Short problem →
Copy the items from "Where should I click to: Click the Generuj" down to "tap(756, 72)", changing "icon" to "button" and keeping everything else as it is. Omit the pictures.

The data →

────────────────────────────────────────

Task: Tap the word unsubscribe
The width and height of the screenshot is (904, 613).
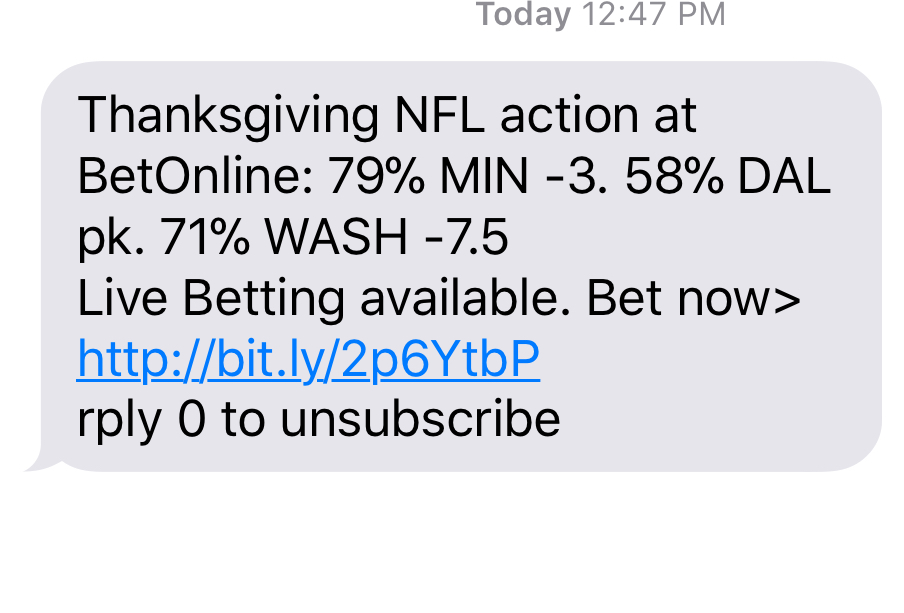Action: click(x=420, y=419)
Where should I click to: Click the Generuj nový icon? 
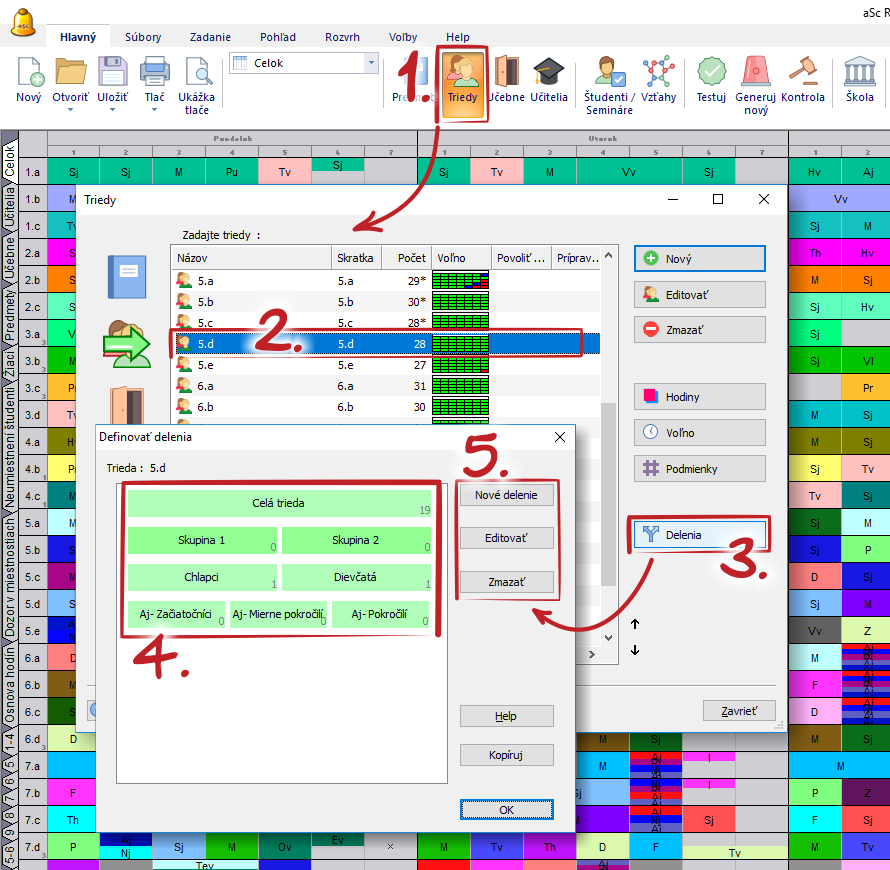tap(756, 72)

────────────────────────────────────────

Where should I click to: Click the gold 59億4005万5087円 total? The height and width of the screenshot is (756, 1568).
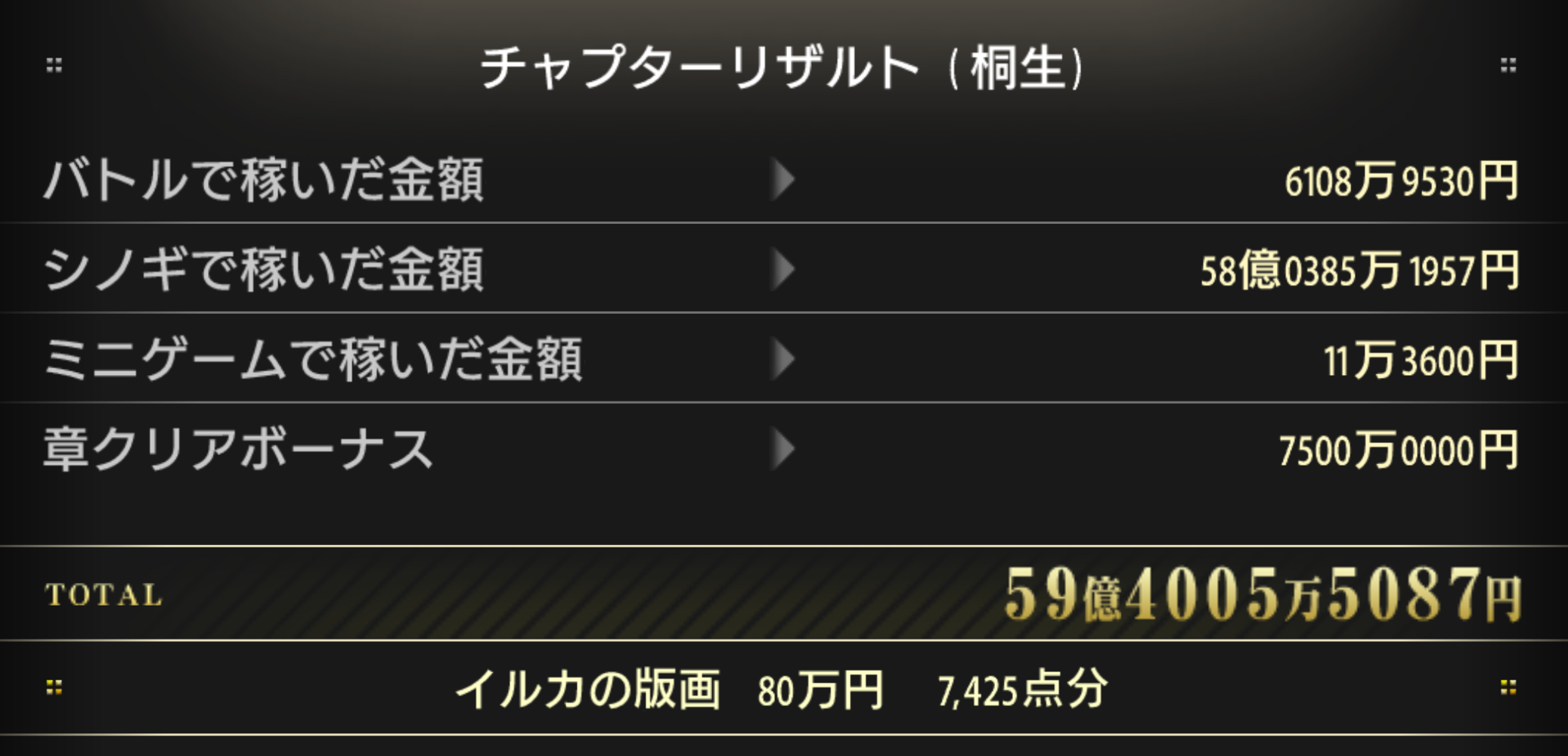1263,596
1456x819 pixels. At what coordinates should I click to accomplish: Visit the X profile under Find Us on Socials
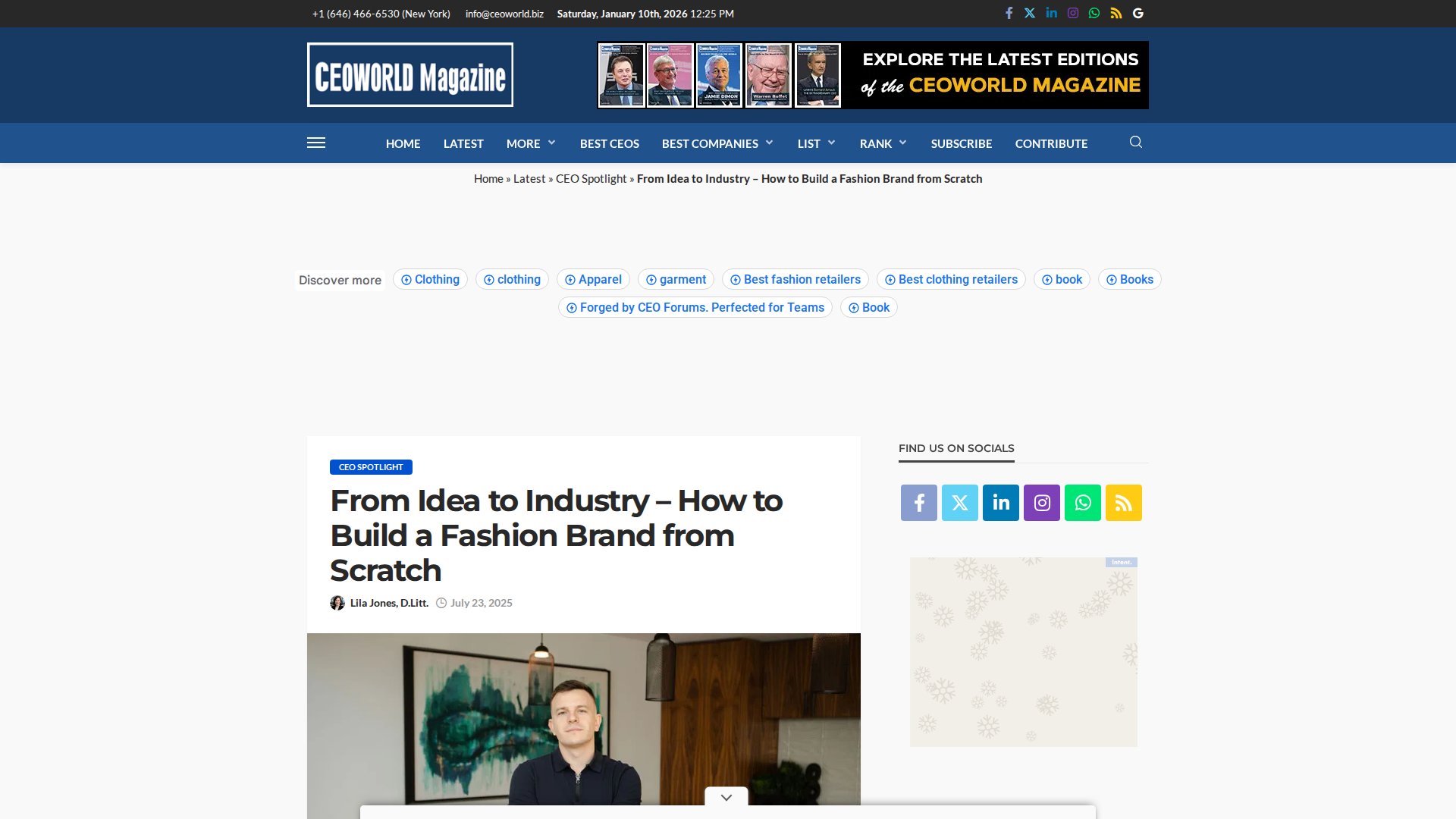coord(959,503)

────────────────────────────────────────

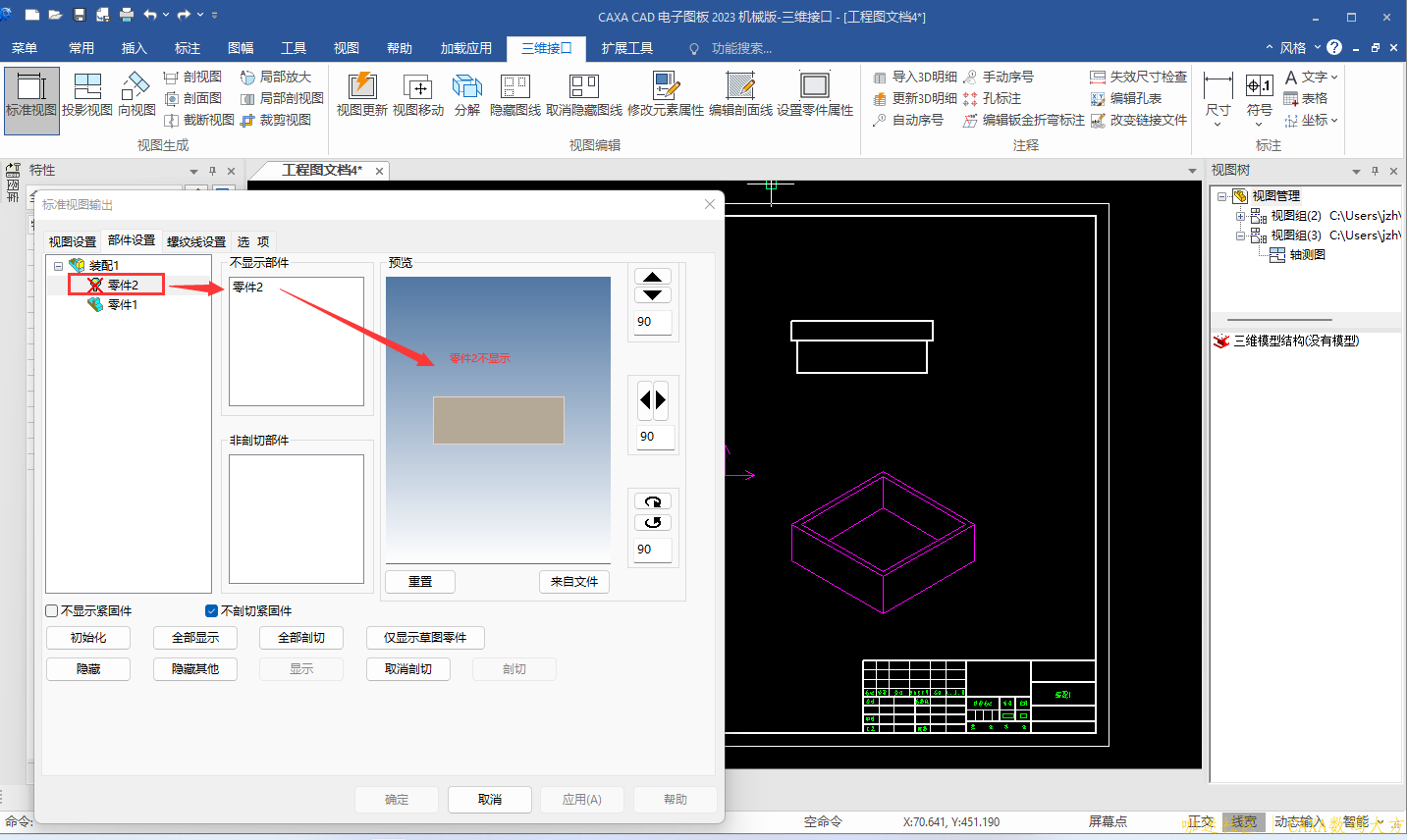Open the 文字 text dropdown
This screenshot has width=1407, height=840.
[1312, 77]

────────────────────────────────────────

Worked solution →
Where should I click to: Click the Generuj nový button? 
tap(756, 72)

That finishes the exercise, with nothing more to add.